* _SEITENAUSZUG_
★ ★ ★ ★ ★

Walter Hansen: "Richard Wagner"
Hervorragende Biografie eines
umstrittenen musikalischen Genies und Revolutionärs
An Richard Wagner
scheiden sich die Geister wie an kaum einem anderen Komponisten des 19.
Jahrhunderts; daran hat sich seit seinen Lebzeiten nichts geändert. Dies ist
auch durch Wagners exzentrische Persönlichkeit und seine schillernde Vita
bedingt, die wesentlichen Einfluss auf sein Werk, aber auch auf seine Rezeption
durch die Gesellschaft und die Kritiker nahmen. Die meisten Wagner-Biografien
verzichten auf manch unkonventionellen Aspekt des Wagnerschen Lebenslaufs, nicht
so jedoch die vorliegende, in der es um eine gründliche Darstellung von Wagners
Leben, seiner Musik und den ihn umgebenden Menschen mit ihren Einflüssen
geht.
Richard Wagner, 1813 in Leipzig in eine Schauspielerfamilie
geboren, hatte frühzeitig Zugang zum Theater, fand indes erst relativ spät in
seiner Kindheit zur Musik. Bald begann er zu komponieren, und er bestand darauf,
eigene Dramentexte zu vertonen - eine Revolution. Zunächst aber wurden seine
Werke, sofern sie überhaupt zur Aufführung gelangten, fast immer geschmäht.
Wagner ließ sich nicht entmutigen. "Rienzi" brachte schließlich einen ersten
Durchbruch, dem ein rascher Wechsel aus Erfolgen und Rückschlägen folgen
sollte.
Auch Wagners Privatleben war von einem ständigen Auf und Ab geprägt. Seine Ehe
mit der Schauspielerin Minna Planer zeichnete sich durch zahlreiche Krisen und
Seitensprünge beider Partner aus. Da Wagner einen unkontrollierbaren Hang zum
Luxus und außerdem keinerlei Geschäftssinn besaß, häufte er ungeheuerliche Schulden
an und musste immer wieder vor Gläubigern fliehen. Er war ein Meister im Anpumpen
vermögender Freunde und Gönner. Nachdem er sich 1849 in der Dresdner Mairevolution
hervorgetan hatte, drohte ihm in Sachsen die Todesstrafe. Lange Jahre der Emigration
schlossen sich an. Fast im letzten Augenblick rettete ihn der bayrische
Märchenkönig
Ludwig II. vor seinen Gläubigern und wurde trotz gelegentlicher Zerwürfnisse
und des Widerstandes der Minister zum langjährigen Geldgeber, ohne den schließlich
"Bayreuth" nicht möglich geworden wäre.

★ ★ ★ ★ ★

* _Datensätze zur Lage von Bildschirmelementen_

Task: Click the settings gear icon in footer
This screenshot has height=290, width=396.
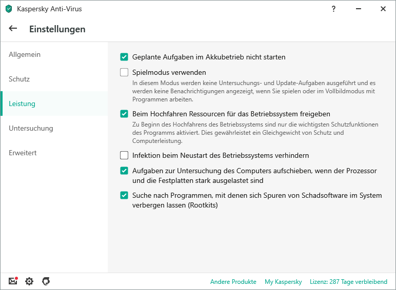Action: [29, 281]
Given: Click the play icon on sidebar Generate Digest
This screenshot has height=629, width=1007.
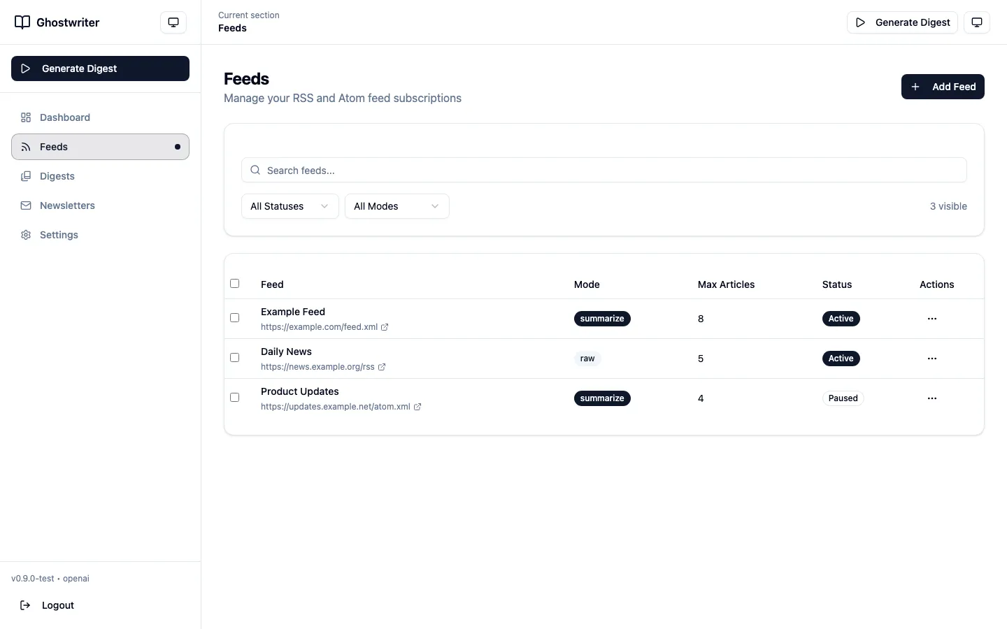Looking at the screenshot, I should 25,68.
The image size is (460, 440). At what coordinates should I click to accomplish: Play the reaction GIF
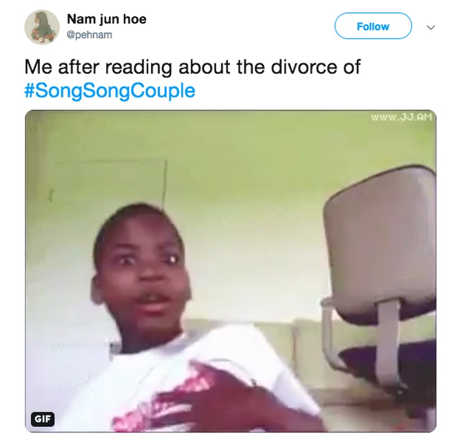[x=231, y=271]
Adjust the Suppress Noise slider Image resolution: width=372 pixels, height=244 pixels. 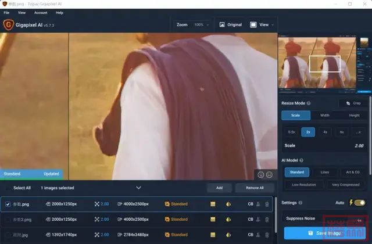[324, 218]
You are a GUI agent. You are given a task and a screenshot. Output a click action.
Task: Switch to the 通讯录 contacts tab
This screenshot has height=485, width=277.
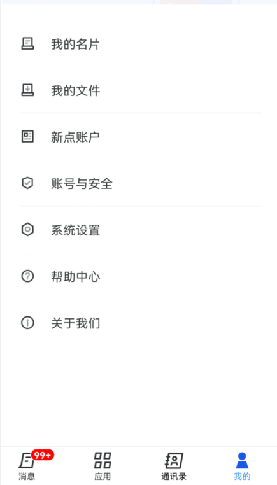click(x=174, y=466)
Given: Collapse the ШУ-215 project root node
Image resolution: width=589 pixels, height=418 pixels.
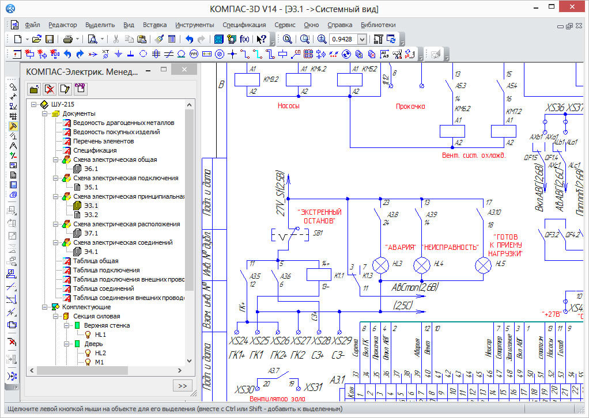Looking at the screenshot, I should (x=34, y=104).
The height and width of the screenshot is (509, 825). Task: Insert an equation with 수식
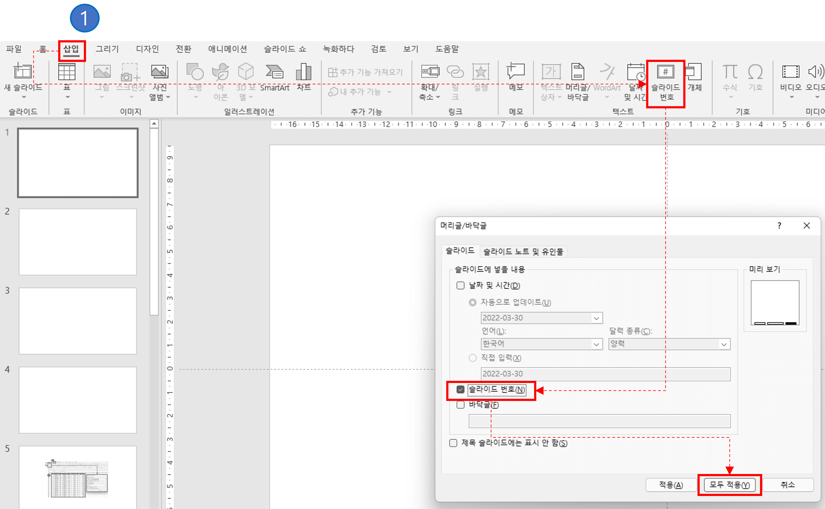729,81
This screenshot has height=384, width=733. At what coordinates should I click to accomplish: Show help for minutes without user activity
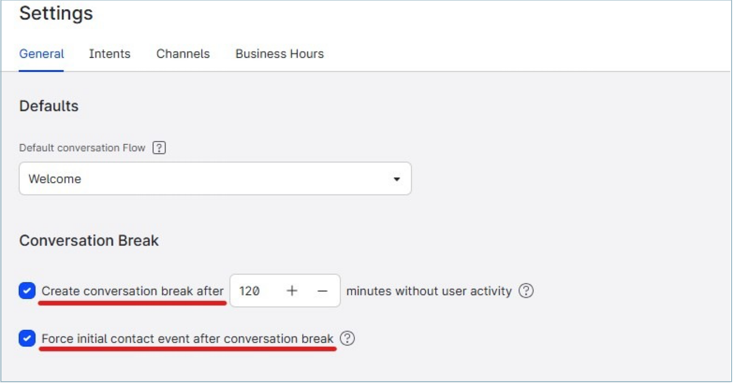tap(526, 291)
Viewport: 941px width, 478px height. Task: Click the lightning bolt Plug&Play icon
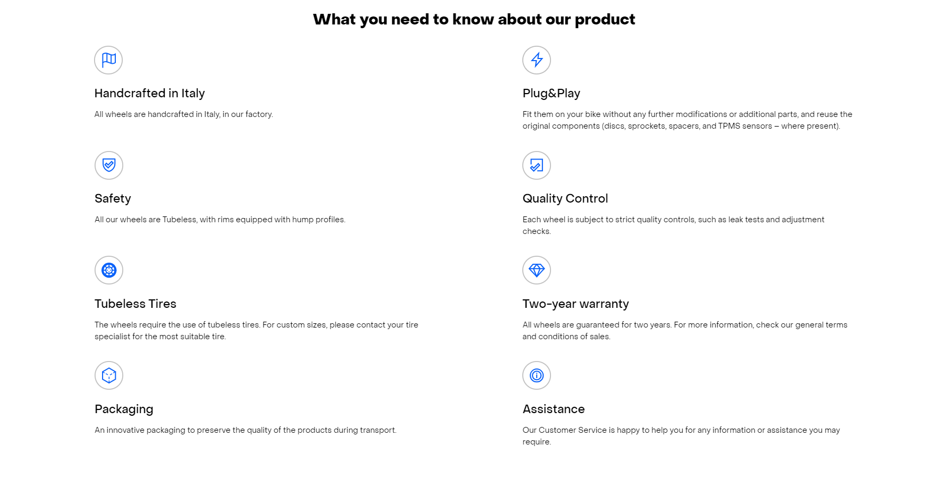[x=537, y=60]
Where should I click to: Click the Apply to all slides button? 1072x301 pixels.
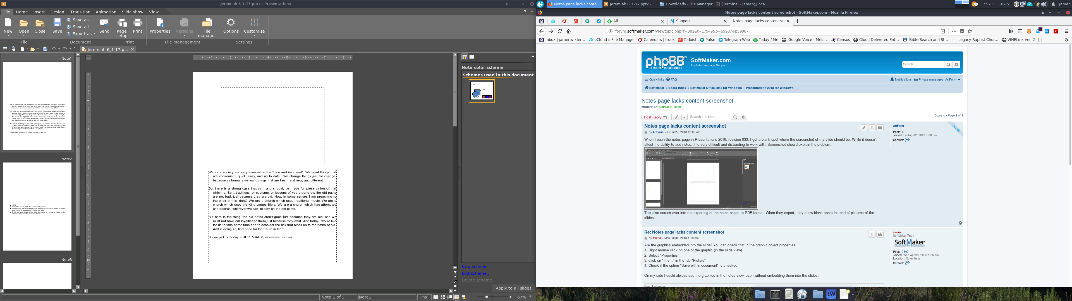513,288
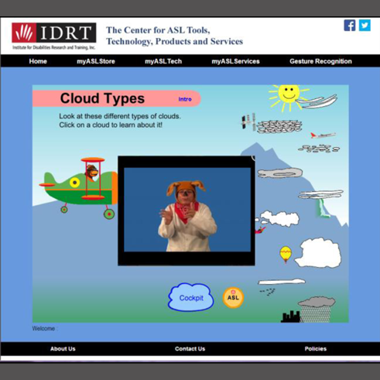Open the Gesture Recognition menu
This screenshot has width=380, height=380.
(x=320, y=61)
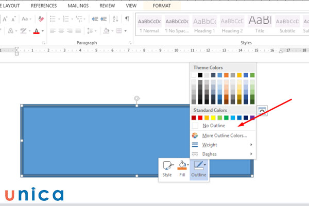Viewport: 309px width, 206px height.
Task: Open the Font Color dropdown arrow
Action: point(43,31)
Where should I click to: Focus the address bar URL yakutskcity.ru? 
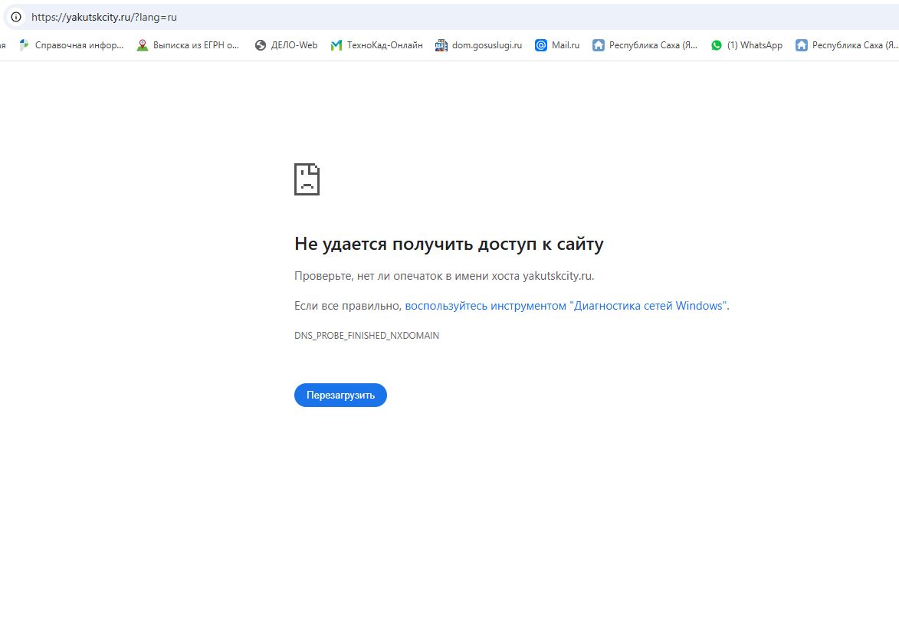[103, 17]
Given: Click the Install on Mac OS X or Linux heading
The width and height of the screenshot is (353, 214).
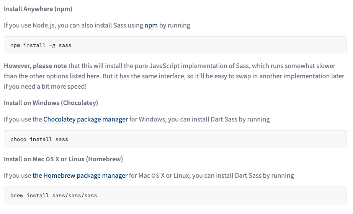Looking at the screenshot, I should coord(63,159).
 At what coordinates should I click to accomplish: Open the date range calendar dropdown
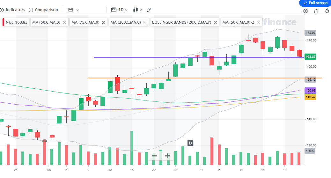73,10
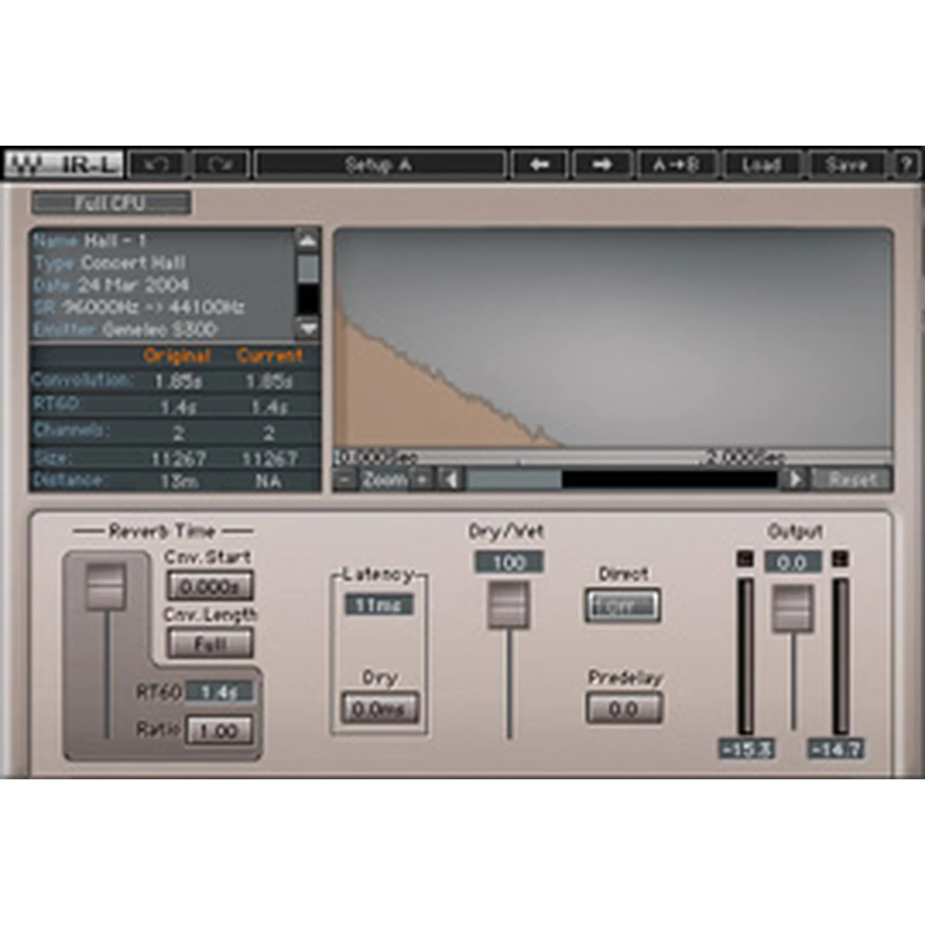This screenshot has width=925, height=925.
Task: Go to next preset with right arrow
Action: [602, 165]
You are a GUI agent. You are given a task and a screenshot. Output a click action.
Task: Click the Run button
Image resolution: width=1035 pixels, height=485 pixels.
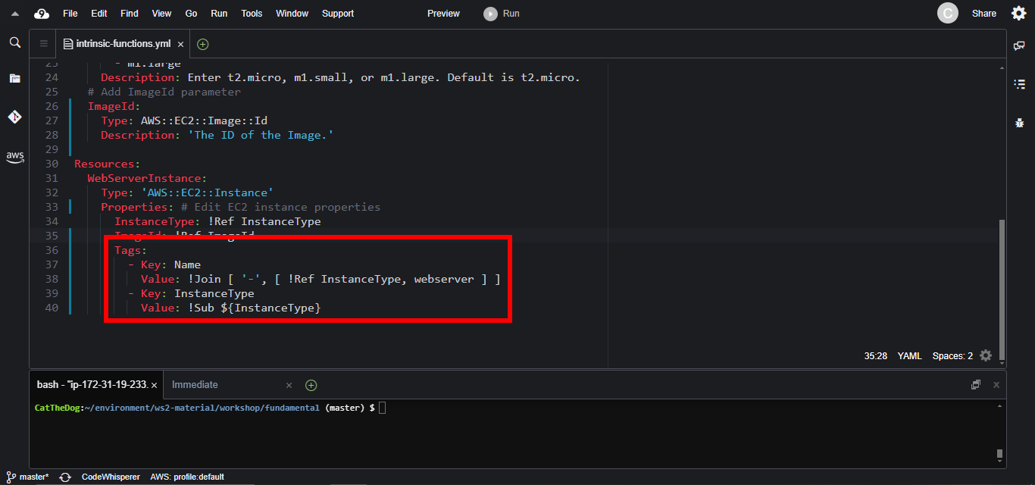point(502,14)
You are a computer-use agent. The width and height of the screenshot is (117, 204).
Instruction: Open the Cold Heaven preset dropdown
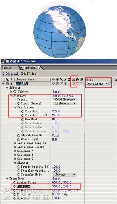pyautogui.click(x=64, y=99)
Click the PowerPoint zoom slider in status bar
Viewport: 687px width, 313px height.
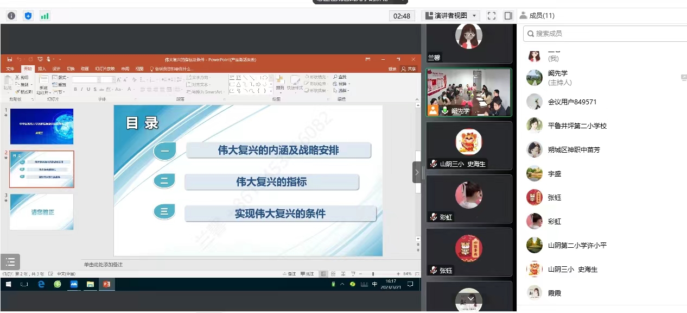point(372,274)
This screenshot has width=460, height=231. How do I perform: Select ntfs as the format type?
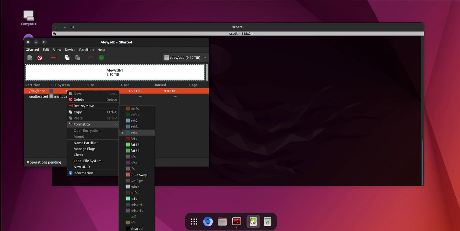click(134, 199)
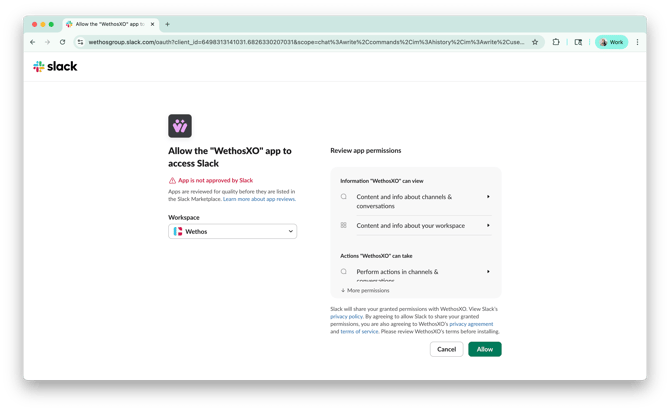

★ ★ ★ ★ ★

* _AUFGABENSTELLUNG_
In welchem Jahr und in welcher Stadt wurde Richard Wagner laut der Rezension geboren? Als Grundlage dient allein die Rezension.

* _KORREKTES ERGEBNIS_
1813 in Leipzig.